DATE: TUESDAY, April 19, 1994                   TAG: 9404190057
SECTION: BUSINESS                    PAGE: C-10   EDITION: METRO 
SOURCE: The Daily Progress
DATELINE: CHARLOTTESVILLE                                LENGTH: Medium


LAWYERS JOIN THE HIGH-TECH PARADE

It's hard to imagine a lawyer worth his hourly fee without a book-lined law library. Yet, more and more, attorneysare turning to technology to make their cases.

They can slip CD-ROM disks into personal computers to read state statutes or tap into computer data bases to keep up with federal case law.

And rather than being left in the dust, the 95-year-old Michie Co. has joined the high-tech revolution.

Established in 1899 by George R.B. Michie, and his two brothers, Thomas and Armistead, The Michie Co. is well-known in the legal publishing field. The Charlottesville company publishes statutes for 24 states and Washington, D.C., authored books on legal topics, books of state agency laws, and law school textbooks.

And since 1991, it also has published state law codes on compact disks.

Michie's CD-ROM business has grown from zero to 16 percent of its revenues in four years and company officials say it's their fastest growing department. Disk sales are expected to contribute significantly to a near-doubling of estimated revenues this year to $100 million from the "high $50 million" range last year, said Reginald Ryals, Michie's vice president of human resources and administration.

Michie does not release precise sales or profit figures; it's a unit of Mead Data Central, which is a division of the Mead Corp., a $4.79 billion paper and forest products company based in Dayton, Ohio.

Indeed, rapid sales growth of the read-only disks forced Michie to relocate 100 employees in the division to a rented office in Albemarle County last spring, about six months after the company completed its move into a new $8.5 million headquarters in downtown Charlottesville.

David Harriman, Michie president and general manager, said the rise in disk sales was "right about what we projected." Still, he says Michie is considering building an addition to the recently built 80,000 square-foot headquarters.

While the future looks bright in electronic publishing, Michie's not alone in the field.
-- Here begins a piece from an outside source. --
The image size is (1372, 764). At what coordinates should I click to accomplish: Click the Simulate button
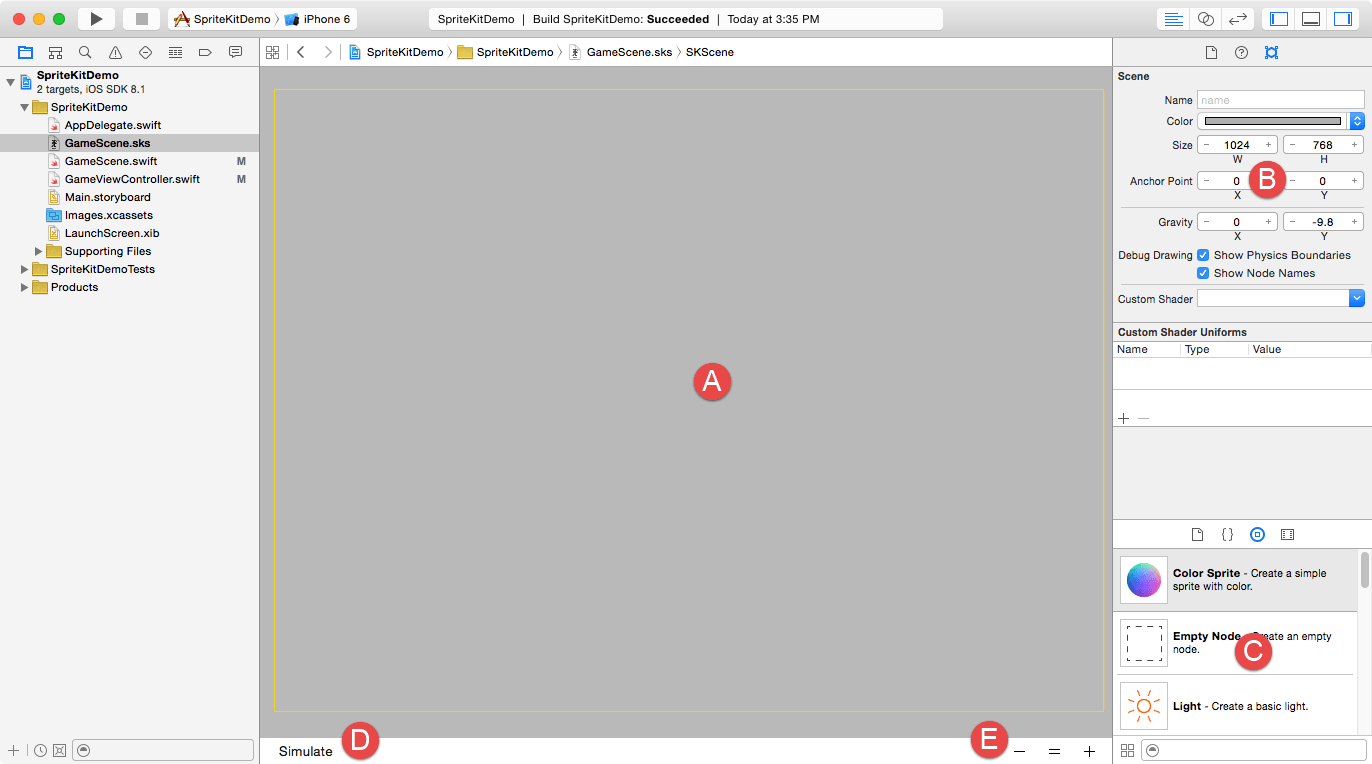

Michie's parent company, Mead Data Center, runs Lexus, a computerized data base offering international, federal and state case and statute law for the 50 states.

A major competitor in Minneapolis, Minn., West Publishing Co., provides a similar on-line service, WESTLAW, along with a CD-ROM library. Offerings include case law in all 50 states, Puerto Rico and Washington, D.C., statutes in 25 states and a heavy list of federal laws, Supreme Court decisions, and federal rules of practice and procedure.

The on-line services tend to offer a more up-to-the-minute take on many issues but Harriman said disks are often cheaper than paying the per-minute charges of the data services.

The company has expanded from about 400 employees to 701 over the past 10 years, with sales rising from about $15 million in 1984 to more than $50 million last year. Over the same period, it has expanded its product line and boosted its coverage from 16 states to 24. The states covered are mostly in the South, but the company is pushing westward, Ryals said.

"We'd like to have all 50 states," said Ryals, referring to the right to publish state statutes in both printed and CD-ROM form.

The company also is developing a European Community customs code, due out at the end of this year. And it is considering a further push into the international legal publishing world.

Along with new products, Michie is pursuing new electronic means of delivering its existing product line. The company is working on a new software product with Jurisoft, a sister unit of Mead Data Central, that would allow lawyers to move "seamlessly" between computer data bases, CD-ROM files and their own firm files, said Judi Schultz, spokeswoman for Mead Data Central in Dayton, Ohio.

So far, Michie seems to be successfully straddling the old world and the new.

Lawyers coming out of law school in the past few years seem to be more comfortable with computers than the older generation, said Evans Brasfield, 61, a partner with Hunton & Williams in Richmond. Yet he sees little resistance to the use of electronic sources by the gray-haired set because they offer such speed and convenience, making "more-in-the-dark" searches for information "much, much faster than going to an index in book form."